Asthma, a common childhood respiratory disease involving both airway inflammation and impaired airflow. Asthma places a tremendous pressure on health systems across the globe [1]. It is estimated that one in eleven children in the UK are currently being prescribed treatment for asthma. Despite many of these children feeling satisfactory symptom control with low to moderate doses of asthma medications, approximately five percent are being prescribed higher doses suggesting difficult to control asthma [2]. 

 

Asthma is a treatable disease and with good adherence to prescribed medications most children can go on to enjoy a “normal” and happy life. Consequently, it is important for children and parents/caregivers to educate themselves, on the basics of asthma, including it symptoms, what to do in the event of an asthma attack and the variety of available treatments (both pharmaceutical, such as an appropriate inhaler, and non-pharmaceutical, such as the 4-7-8 breathing technique) [3]. 
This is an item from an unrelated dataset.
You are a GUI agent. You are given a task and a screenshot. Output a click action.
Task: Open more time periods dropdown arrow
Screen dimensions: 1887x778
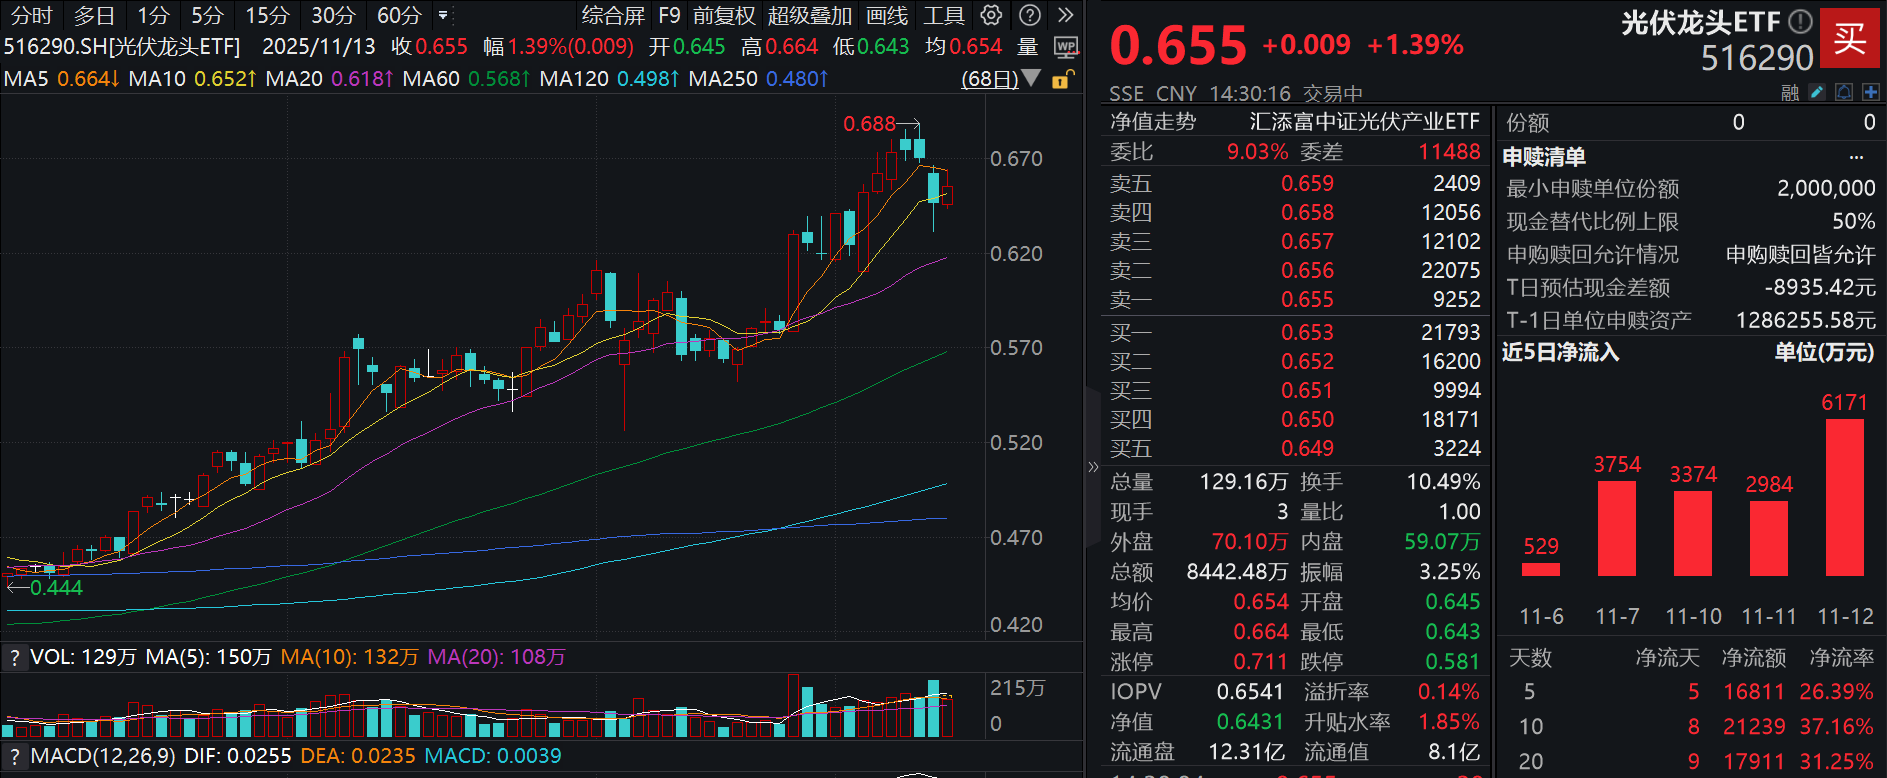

The most important symptom when identifying if a child has asthma is wheezing, which can be described as “breathing with a whistling or rattling sound in the chest” [4]. If the wheezing continues into school years, there is also a high chance that the disease will persist into adulthood [5]. Other symptoms to look out for include coughing, breathlessness and chest tightness. In severe cases, particular  symptoms  of concern may include  difficulty breathing, rapid breathing or a brief blue skin colour [6].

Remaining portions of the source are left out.